Awabakal/Gaewegal Elder Aunt Tracey Hanshaw believes the date of Australia Day is not the problem; it’s what Australians celebrate.
The 55-year-old University of Newcastle law student says the approach to how the day is acknowledged needs altering more than anything else.
“I feel the attitude should be changed, that’s why I started the hashtag #DontChangeTheDateChangeTheAttitude,” she explains.
“It should be recognising the true history of this country and all of it – not just the past 250 years of a white-washed version.
“The good, the bad and ugly of that 250 should be told during this day; plus the 65,000+ years beforehand can also be celebrated and recognised because it all [makes up] this country’s history.”
Aunt Tracey is one of the organisers of an event in Newcastle today (Tuesday 26 January).
The Day of Mourning – Invasion Day 2021 is calling on the community to gather at Civic Park in Newcastle to march to Foreshore Park, near Nobbys holding signs and sharing stories about the heritage of Australia.
“January 26th 1938 was the first-ever day of mourning 83 years ago – and it was about mourning what was happening to First Nations Peoples,” she says.
“[That day] drastically affects First Nations Peoples, most don’t feel safe to leave their homes, it’s very stressful and causes mental health issues.
“It’s a sad and difficult day, it also signifies the date that our traditional way of life began to be eroded away and the beginning of the ongoing genocide and systemic racism against our first nations.
“That’s why it’s known among us as Invasion Day, and is a day that we can never celebrate.
“We feel excluded on Australia Day as it only celebrates this country’s past 250 years of colonisation and not the 65,000+ years of [our] history, it diminishes all of the heritage of this country.”
Instead of hosting a rally or protest, Aunt Tracey is hoping to create an event that is inclusive of everyone.
Starting at 10am at Civic Park, attendees will mourn the past 250 years and share that mourning with indigenous and non-indigenous people to help address what people may suffer on this day.
“Then we will heal the present, with a smoking ceremony and songs,” she says.
“At 11am we will leave Civic Park and walk all the way up to the Foreshore, singing all of the top indigenous artists songs to lift the mood and heal the now.
“Once we arrive at the Foreshore we will have high spirits crossing the bridge with a smoking ceremony – all coming together for the future.”

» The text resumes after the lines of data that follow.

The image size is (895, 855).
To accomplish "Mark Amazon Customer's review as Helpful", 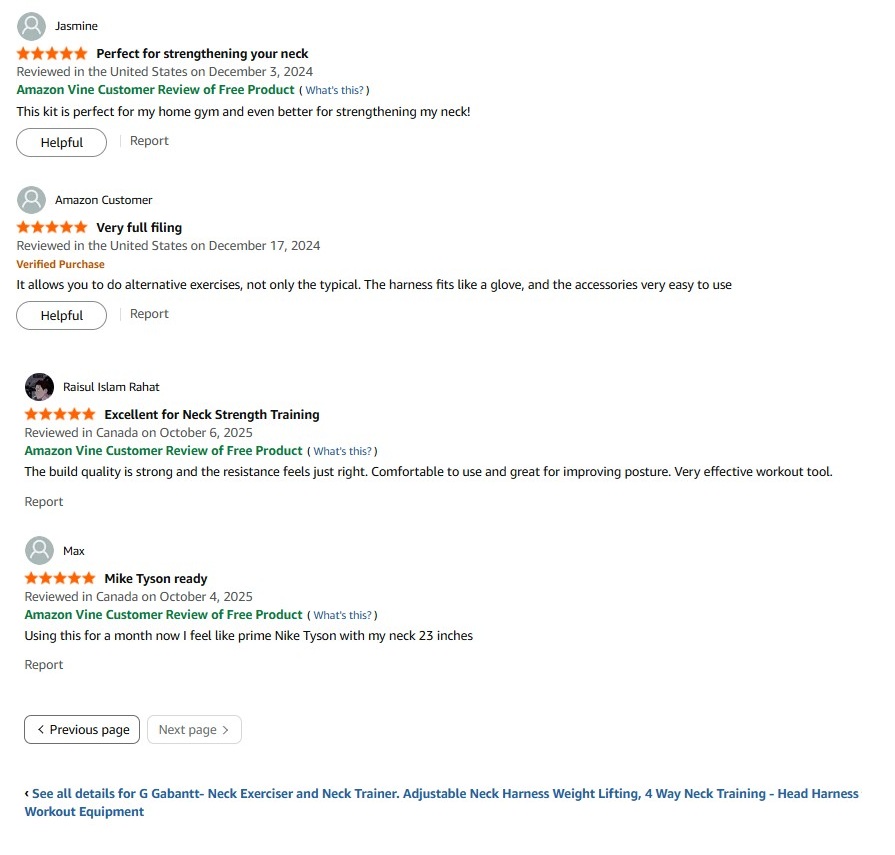I will click(61, 316).
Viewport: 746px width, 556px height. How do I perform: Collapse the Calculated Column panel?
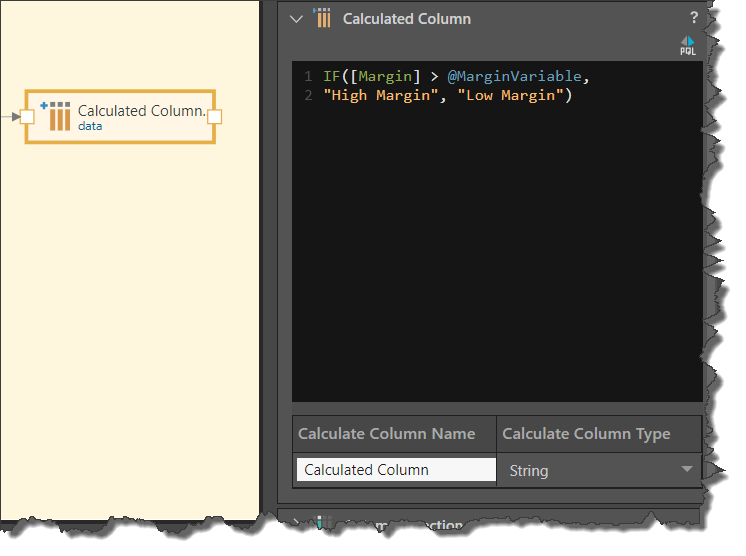[x=296, y=18]
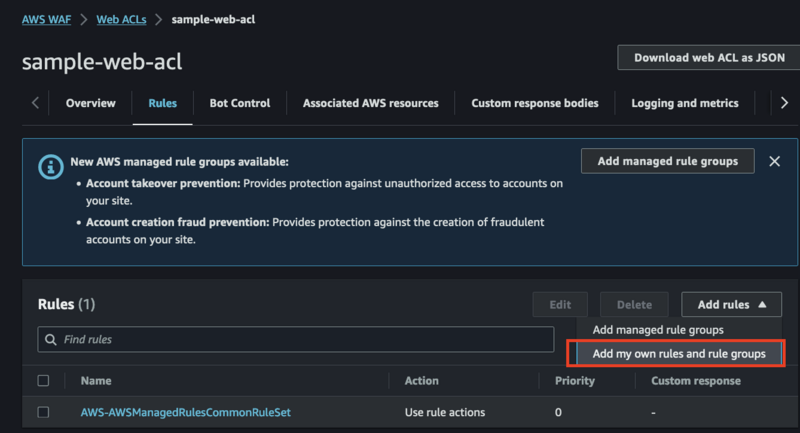
Task: Open Associated AWS resources tab
Action: (370, 103)
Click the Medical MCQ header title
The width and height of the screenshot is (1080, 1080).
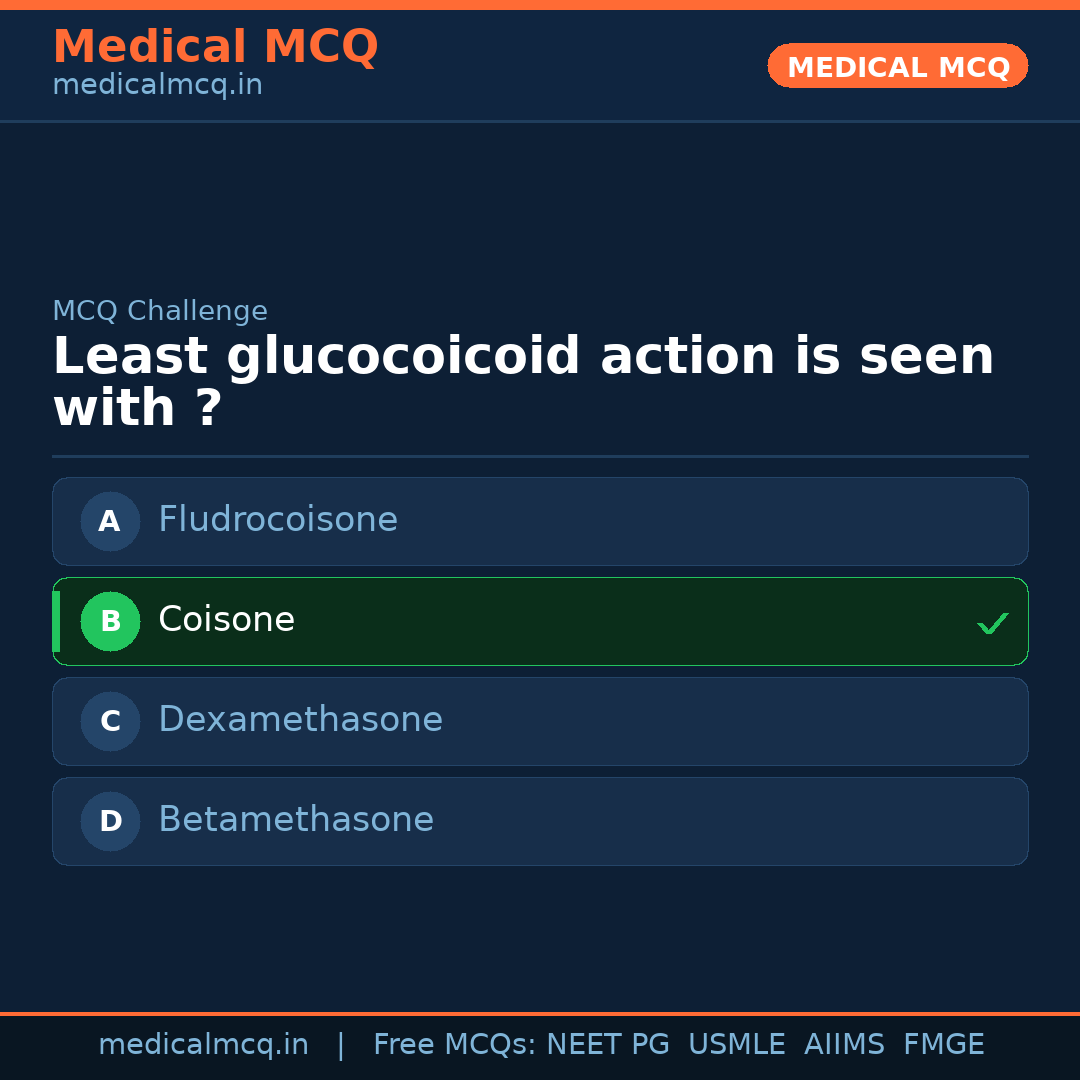[x=215, y=47]
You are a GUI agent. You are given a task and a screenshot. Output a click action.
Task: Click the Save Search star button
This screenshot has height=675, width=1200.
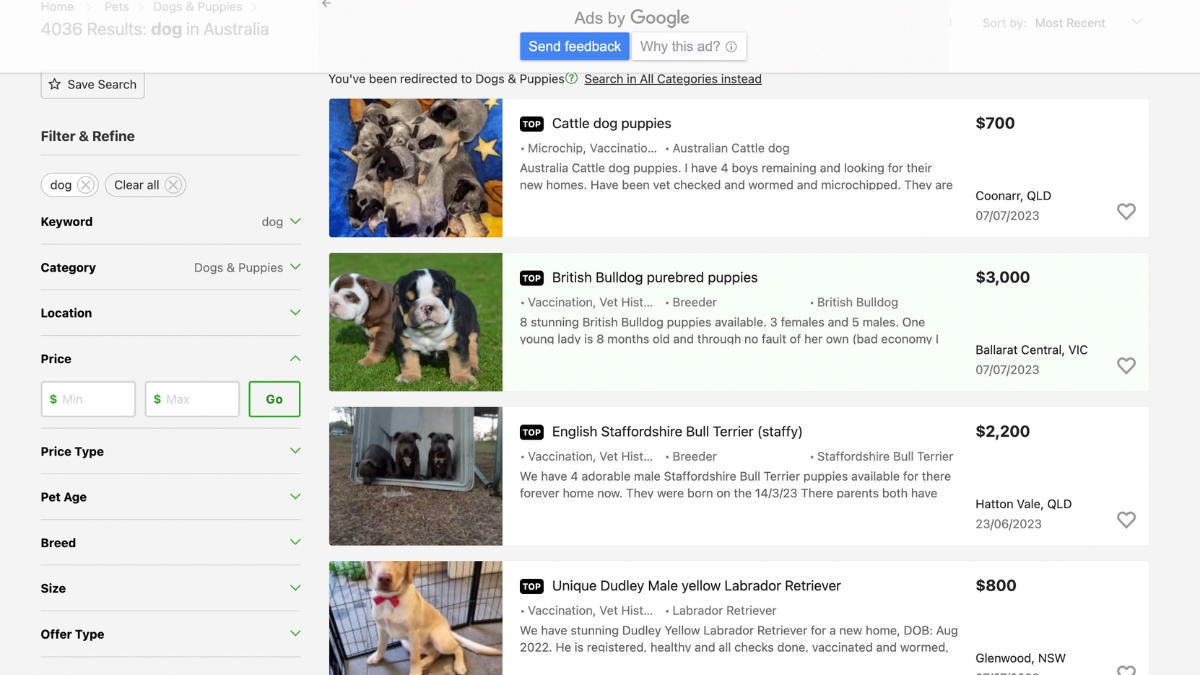tap(93, 85)
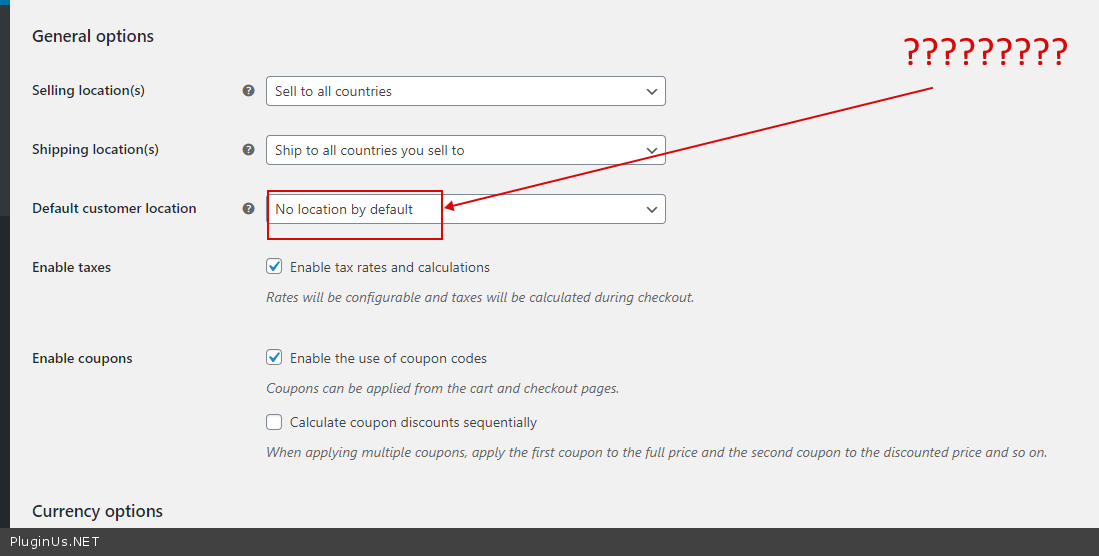Click the Enable coupons row label
Image resolution: width=1099 pixels, height=556 pixels.
pyautogui.click(x=82, y=358)
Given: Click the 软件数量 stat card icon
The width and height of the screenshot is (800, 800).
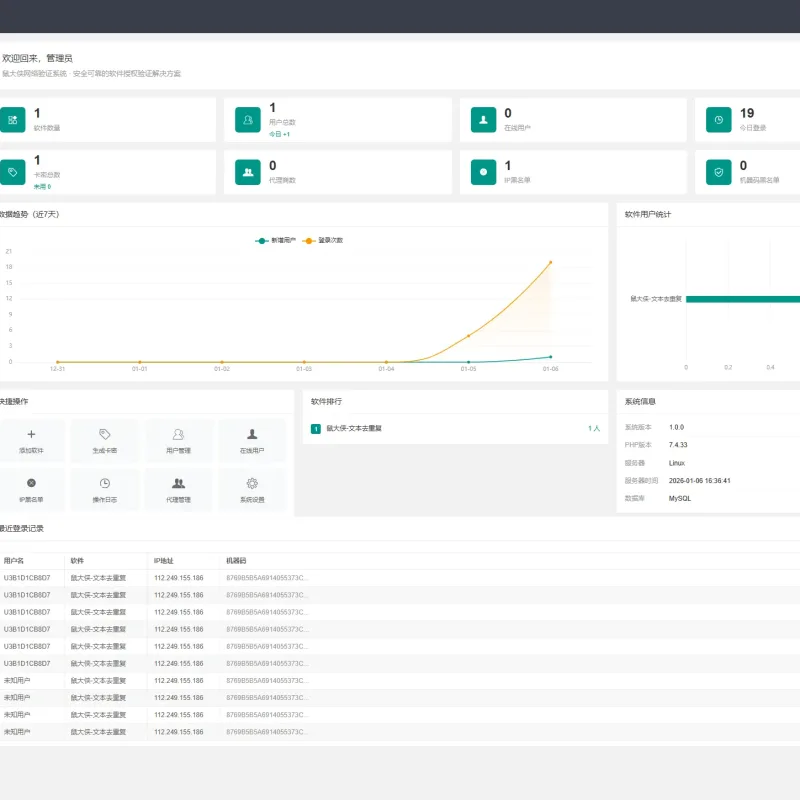Looking at the screenshot, I should pos(12,120).
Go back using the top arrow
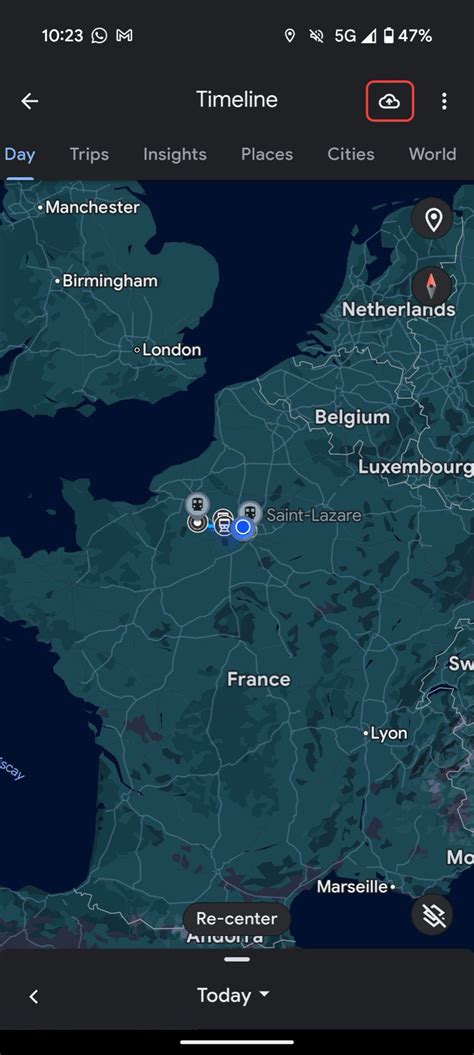 click(30, 101)
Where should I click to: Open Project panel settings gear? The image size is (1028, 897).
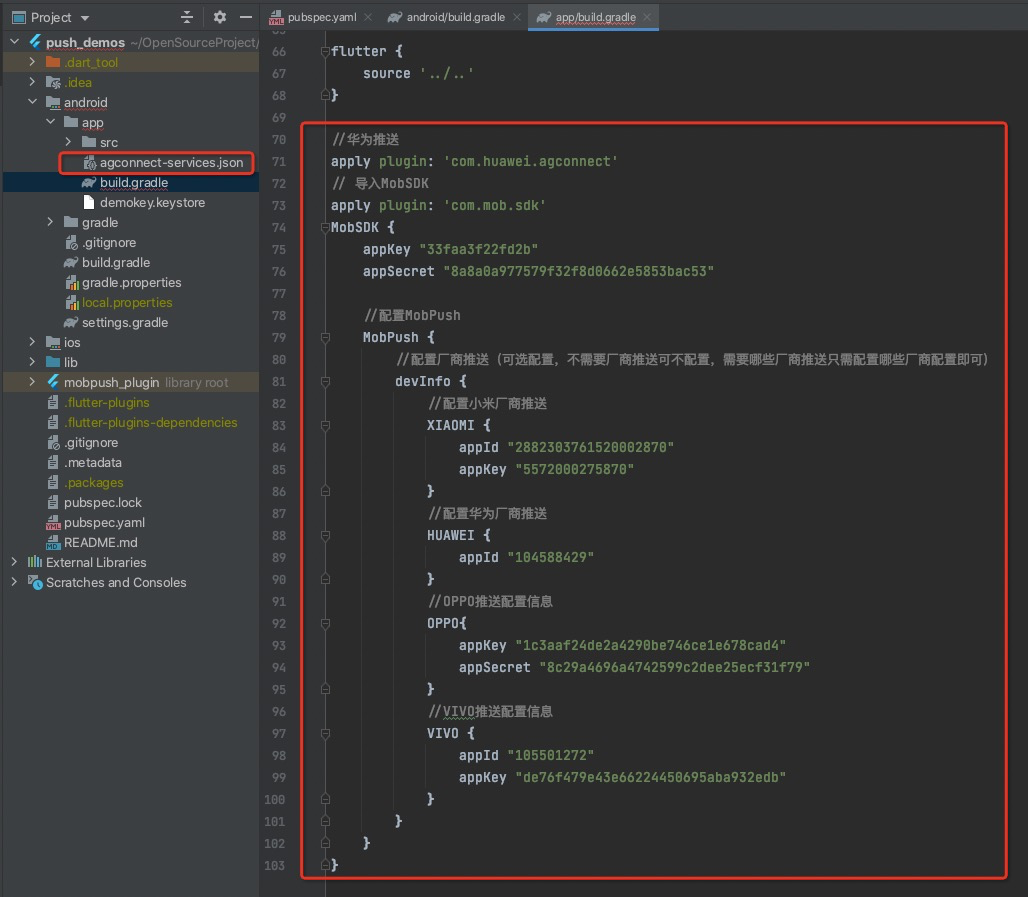coord(220,17)

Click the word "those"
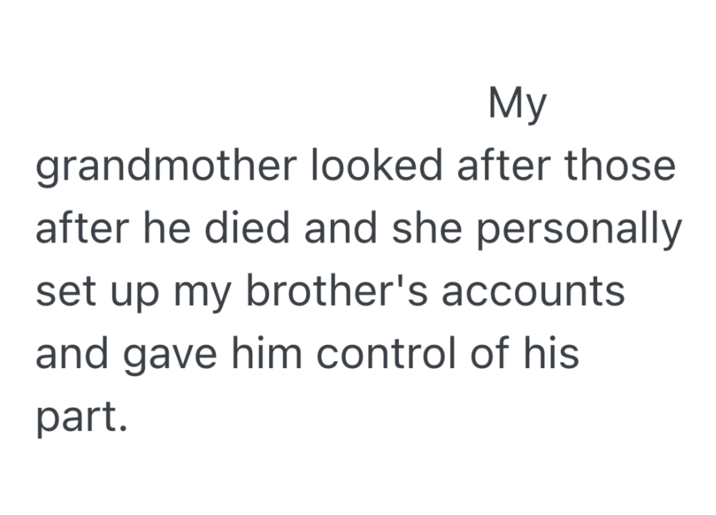pos(620,167)
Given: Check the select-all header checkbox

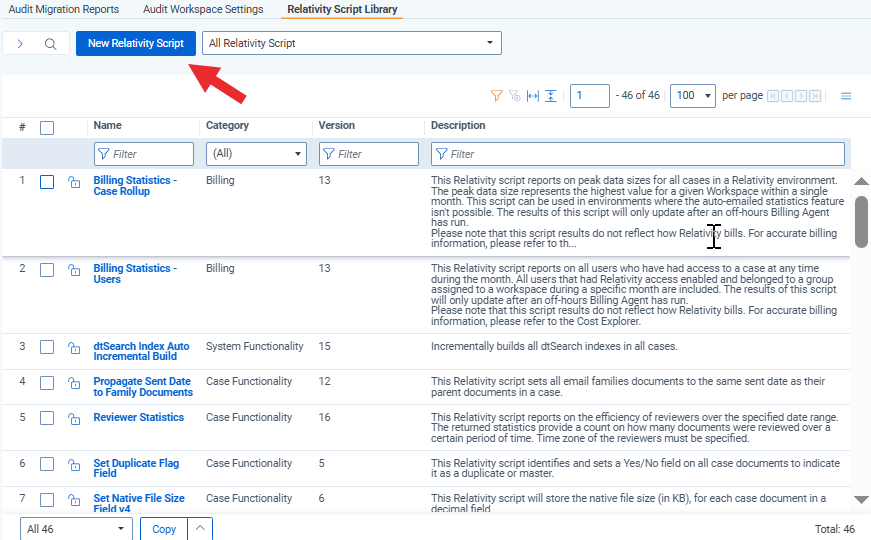Looking at the screenshot, I should click(47, 128).
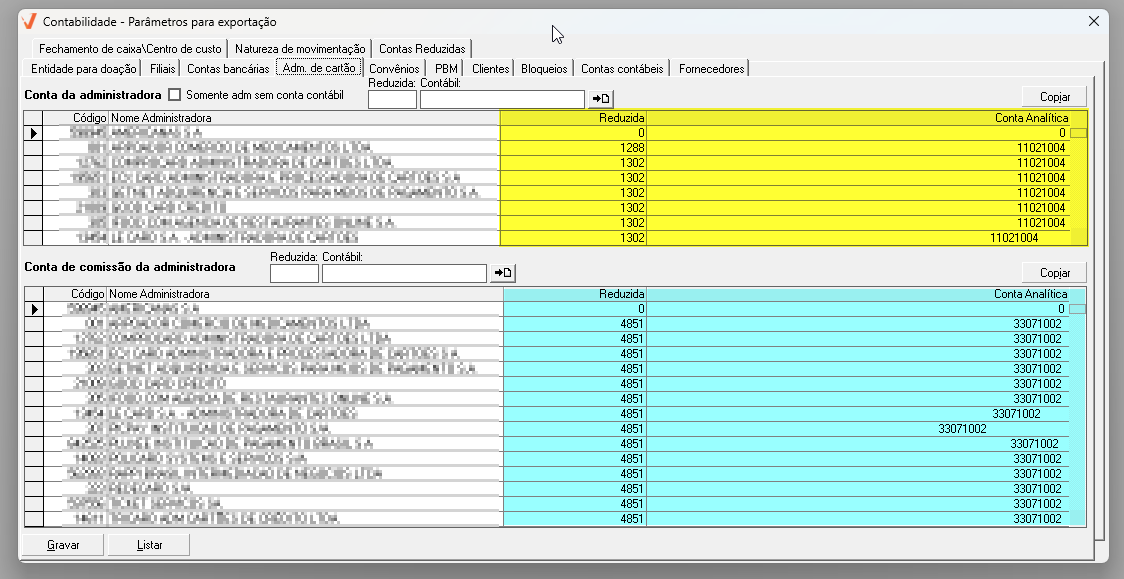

Following the march, people will have access to a sausage sizzle while they listen to or watch traditional Aboriginal dances, speeches, poems and singing.
After this, they will go to Nobbys Beach for the Beach 5s Rugby match which features Owen Craigie, Lote Tuqiri and Willie Mason.
As the founding director of Justice Aunties Inc, a group that helps First Nations People navigate their way through the justice system, Aunt Tracey is hoping to make a difference.
“We encourage indigenous and non-indigenous people to [mark] this history making day with us,” she says.
“We want to mourn the past, heal the now and all come together for the future.”